Sante che rimproverano i papi

Ricordando, tra l'altro, s. Caterina da Siena che si festeggia oggi.
A Qualcuno fischieranno, salva reverentia, le orecchie.
Luigi


di Francesco Agnoli (da Il Settimanale di padre Pio)

In un’epoca in cui spesso si ritiene, erroneamente, che l’autorità dei pontefici fosse assoluta, e il ruolo delle donne inesistente, accade spesso qualcosa di “strano”: le donne, anche laiche, richiamano e correggono i papi, e la loro voce è forte, autorevole e ascoltata.
Siamo nel XII secolo e santa Elisabetta di Schonau (1129-1164) non esista nel suo Liber viarum Dei a scrivere: “il capo della Chiesa è malato e le sue membra sono morte. Infatti la Sede apostolica è dominata dalla superbia e caratterizzata dall’avarizia. Essa è piena di malvagità e di peccato e scandalizza le mie pecore e le conduce all’errore, invece che guidarle rettamente…”
Qualche anno dopo è una monaca, santa Lutgarda di Tongres (1182-1248) a riferire pubblicamente che Innocenzo III, certamente un buon papa, sconterà le sue colpe in Purgatorio sino al giorno del Giudizio!

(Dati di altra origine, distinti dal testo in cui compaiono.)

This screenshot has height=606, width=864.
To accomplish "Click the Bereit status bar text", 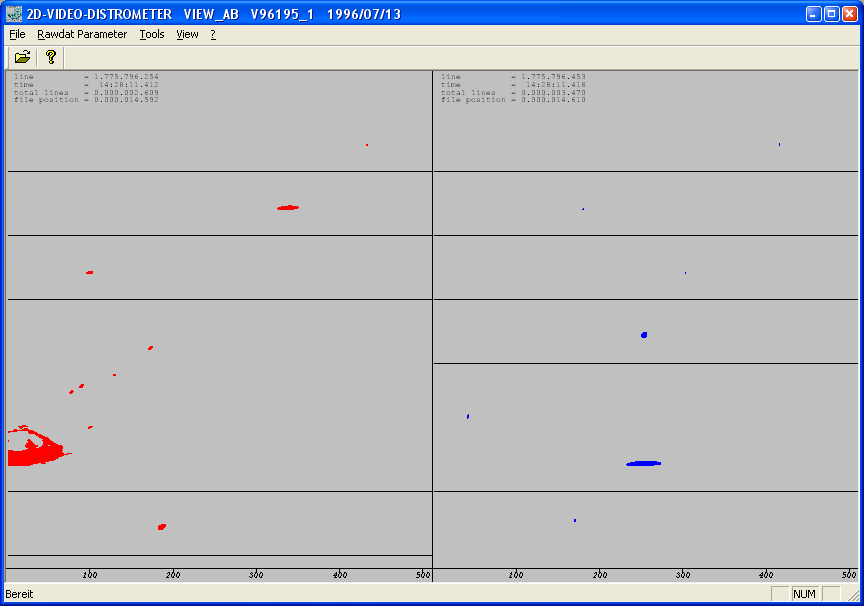I will click(x=19, y=594).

Spostiamoci ora al XIV secolo, e tralasciando i pubblici ammonimenti alle autorità laiche e religiose del suo tempo, papi compresi, da parte di santa Brigida di Svezia (1303-1373), soffermiamoci su santa Caterina da Siena (1347-1380). Le sue lettere sono oggi raccolte in tre volumi: Le lettere di santa Caterina da Siena (Edizioni Studio Domenicano, Bologna 1998). Tra queste ve ne sono diverse scritte ad alcuni papi, in particolare a Gregorio XI e Urbano VI. Non si tratta di pontefici vergognosi, del tutto sordi allo Spirito santo, come sdaranno papa Borgia o altri del Rinascimento, ma di uomini buoni e ben intenzionati, vissuti in periodi difficili.

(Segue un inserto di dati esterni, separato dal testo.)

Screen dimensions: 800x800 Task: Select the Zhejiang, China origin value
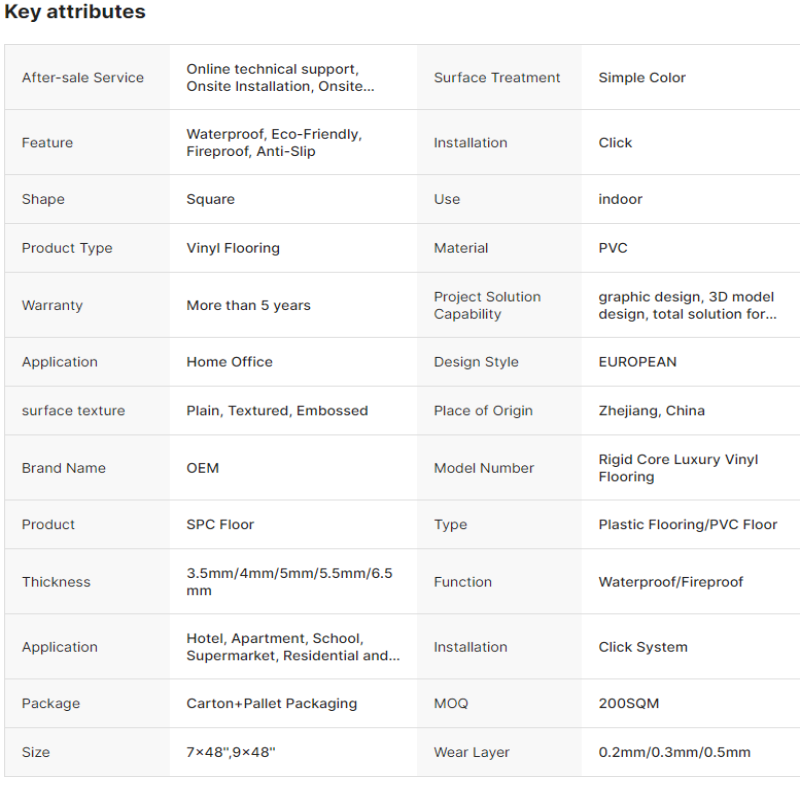point(652,411)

Ebbene, Caterina usa verso di loro un linguaggio rispettoso, ma non fa sconti: esorta, incalza, corregge. E’ convinta che la crisi dei fedeli derivi dalla pessima condotta dei pastori e non esista a scrivere che “Ho qui sentito dire che hai nominato alcuni cardinali. Credo che sarebbe onore per Dio ed edificazione per noi, se provvedessi a scegliere sempre uomini virtuosi. Se farai il contrario, ciò provocherà gran disonore a Dio e danni alla Santa Chiesa! Poi non ci meravigliamo se Dio ci manda le sue punizioni e correzioni” (lettera 185). Il messaggio, piuttosto chiaro, viene ribadito più volte: nella Lettera 206 i “superiori ecclesiastici” sono definiti “pieni di immondizia e cupidigia” e l’invito al papa è di tenerne conto. L’esortazione a scegliere uomini buoni, e non malvagi, e a punire coloro che danno scandalo ritorna nella Lettera 285 e nella 291.

Nella Lettera 302 a Urbano VI, Caterina lo ammonisce, lo invita ad essere meno duro, più amorevole: “Quanto ad autorità puoi tutto, ma quanto a vedere non sei più di un uomo (…) e io so che desideri avere persone che ti aiutino: ma occorre che tu abbia la pazienza di ascoltarle”, di sceglierle con oculatezza; mentre nella 306 lo invita a correggere il suo brutto carattere: “Mitiga un po’ quegli scatti repentini, che il tuo carattere ti spinge a fare. Con la tua santa virtù combatti e vinci il tuo violento temperamento.”

Non basta. Caterina sa anche alzare la voce ancora di più, seppur con incisiva brevità: “Non essere più negligente”, scrive lapidaria, oppure, incredibilmente schietta: “Io, se fossi in voi, temerei che il divino giudizio venisse sopra di me”.

E i papi? Ascoltano le sue critiche, si affidano a lei, le chiedono aiuto.